Can I still claim redundancy?
I have been offered a new job on the same day that my current employer announced they’ll be closing down the site. Can I delay my letter of resignation in order to collect any redundancy owed?
To be able to leave and still get your redundancy payment, the company would first have had to have issued formal redundancy notices giving the final date of employment. You would then have to meet a range of conditions, mainly dependent on you acting within the ‘obligatory period’ – this is the longer of either the contractual or statutory notice the employer would normally have to give you to terminate your contract of employment.
To protect your entitlement to redundancy pay and leave before the end of obligatory period you must do all of the following:
- Take no action until you have been given a firm date, preferably in writing, of your date of dismissal for redundancy.
- During the period of obligatory notice, give notice to the employer (in writing), of your intention to leave before the obligatory period ends. You don’t have to give your full notice to your employer, provided you give notice within the obligatory period. If the client gives notice before the period of obligatory notice starts, the right to redundancy payments will be lost.
- Obtain the employer’s consent to leave before the date of dismissal.

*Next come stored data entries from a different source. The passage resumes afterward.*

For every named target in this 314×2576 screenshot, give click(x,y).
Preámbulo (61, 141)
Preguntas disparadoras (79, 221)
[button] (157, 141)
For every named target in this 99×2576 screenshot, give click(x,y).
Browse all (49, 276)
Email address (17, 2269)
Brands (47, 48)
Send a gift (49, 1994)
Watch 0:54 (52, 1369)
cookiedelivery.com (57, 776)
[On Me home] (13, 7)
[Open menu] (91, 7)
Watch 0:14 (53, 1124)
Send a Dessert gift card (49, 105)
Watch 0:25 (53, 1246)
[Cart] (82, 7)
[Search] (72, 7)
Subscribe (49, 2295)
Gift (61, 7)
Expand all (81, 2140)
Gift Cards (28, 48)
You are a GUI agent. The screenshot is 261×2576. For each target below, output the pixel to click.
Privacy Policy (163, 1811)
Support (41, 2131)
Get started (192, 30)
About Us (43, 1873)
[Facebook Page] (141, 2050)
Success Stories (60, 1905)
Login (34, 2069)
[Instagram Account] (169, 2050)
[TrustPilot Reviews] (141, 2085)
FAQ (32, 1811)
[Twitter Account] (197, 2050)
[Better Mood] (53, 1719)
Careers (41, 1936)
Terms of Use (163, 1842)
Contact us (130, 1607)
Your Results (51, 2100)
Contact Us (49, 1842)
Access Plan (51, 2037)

The employer cannot lawfully unreasonably refuse a request to leave before the end of the notice period. If they refuse, you should complain to an Employment Tribunal. As a general rule, the nearer you are to the end of your notice period, the easier it will be to show that the employer’s refusal was unreasonable.
If you are refused permission to leave early you should try to delay the date of starting the new job until the end of the notice period. If this is not possible, you will have to decide if it is worth risking the possible loss of redundancy payments in return for the prospects of immediate employment.